戦略という意味では、崩の行為はそれなりの効果を発揮していると言えるだろう。
しかし…
「ガァァァァァァァッッッ!!!」
怒りに目を血走らせた者達が、敵軍に対し凄まじい勢いで攻勢を仕掛けていく。
先頭に立つ男は、聞いた話によると、今弄ばれている女性と恋仲にあったらしい。
また、それに続く者達も、それぞれ友人や家族を汚された者達であった。
「貴様ら! 絶対に許さんぞぉぉぉぉぉぉぉぉっっっっっ!!!!!」
凄まじい闘志を放ち、次々と敵兵を討ち取っていく彼らは、現在間違いなく我が軍の主攻となっている。

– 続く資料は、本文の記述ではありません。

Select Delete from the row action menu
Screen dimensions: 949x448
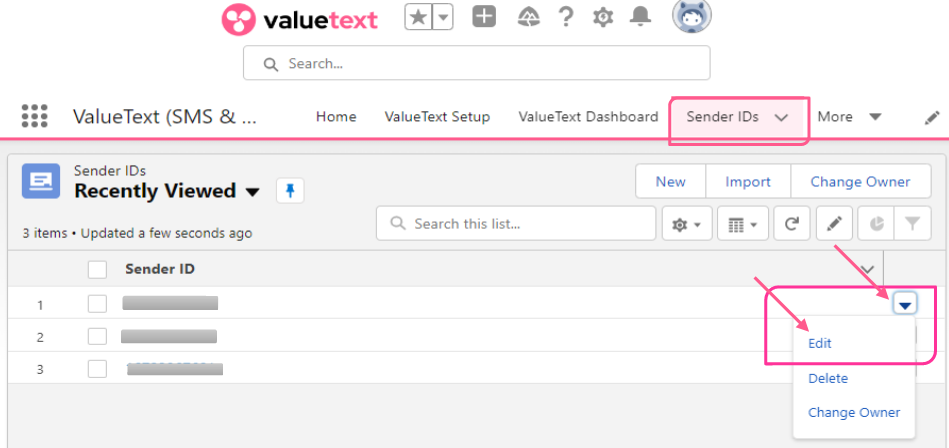click(x=828, y=378)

本来であれば、怒りは戦闘において不利に働く要因となるが、戦場においては少し異なってくる。
具体的には戦意、士気に関わってくるからである。
…そして戦意や士気は、集団の戦いにおいて大きな意味を持つ。
「死ねぇぇぇぇぇぇぇぇっっっっ!!!」
雄叫びと共に敵兵を蹴散らしていく彼らの姿は、味方を大いに奮い立たせ敵陣を突き進んでいる。
それまで萎縮していた者達も、それに呼応するよう、徐々に戦意を取り戻しつつあった。
(どうやら、下策だったようだな、外道め)
私とガウ将軍の隊は、まさに破竹の勢いで敵軍を押し込んでいく。
その勢いは衰えを知らず、遂には崩達が拠点としている亜人領最北端の都市まで追い詰めるに至った。
「リンカ様、敵軍はどうやら籠城を決め込んだようです」
「…そうか」
籠城を決め込んだという事は、攻城戦になるという事だ。
「物資の供給は?」
「蓄えに余り余裕はありませんが、手配は済んでおります。問題無ければ近日中に届くかと」
「…わかった」
物資については問題ない。
となれば、籠城側の圧倒的不利な戦いになるという事だ。
しかし、問題は敵側の援軍である。
「境界の向こう側はどうなっている?」
「…視認できる範囲に援軍は確認できません。ただ、境界の向こう側へ偵察へ行くのは困難なようです」
「ふむ…」
今私達が相対しているのは崩の軍勢のみだが、敵将は当然他にもいる。
その他の敵将が境界を死守している為、境界向こうへの偵察は困難であるらしい。
「となると、余り猶予は残されていないと考えるべきだろうな」
攻城戦は攻める側にかなりの被害を出す事になるが、持久戦であれば勝利は確実である。
しかし、それはあくまで援軍を想定しなければという話だ。
もし援軍が来るのであれば、持久戦を仕掛ける事は出来なくなる。
そして、この状況で援軍が来ない事を想定するのは、いささか軽率と言えるだろう。
であれば、士気の高い今のうちに、攻め落としてしまった方が良い。
「破城槌を準備しろ! 一気に破るぞ!」
予め、攻城戦となる際の準備は進めていた。
予定より早くはあるが、ここは迅速に行動すべきだろう。
「弓兵と術士達は城壁上部を狙い打て! 歩兵は楯を掲げて槌を守るように進撃!」
それと同時に、城壁を登って突入を仕掛ける兵士達も走る。
彼らの役目はあくまでも囮に過ぎないが、敵からすれば放っておく事は出来ないはず。
そして、本命の破城槌を門前に通せさえすれば、後は門を砕くだけである。
(…もっとも、そう上手くはいかんだろうがな)
敵側からすれば、門を破られれば間違いなく致命傷となる。
それ故に、必ず激しい抵抗が待っている筈だ。
こちらも、恐らく多くの犠牲を出す事になるだろう。
(しかし、そうしてでも奴はここで討たねばならない…)
ここで崩を仕留め損なえば、奴は必ずまた同じことを繰り返すだろう。
そして援軍が合流してしまえば、それを止める事は困難になる。
兵士達は皆、戦いで死ぬことは覚悟しているが、あのような惨たらしい殺され方をする覚悟まで出来ているワケではない。
今は怒りで士気を保てているが、戦が長引けば必ずどこかで限界が来る。
そうなる前に、奴を討たねばならないのだ…
「私達も続くぞ! 門を抜き次第、突入する!」
ガウ将軍達には、裏手から逃げ出せぬよう北へ回り込んで貰った。
他の部隊も、包囲を形成する為に東西に陣を組んでいる。
あとは、突入する第一の槍となる私の部隊が、城内を制圧すれば全て片が付く。
(崩…、必ず報いを受けて貰うぞ…)
――しかし、私の予想は裏切られる事となった。
激しい抵抗が予想された城門が、いとも簡単に突破出来てしまったのだ。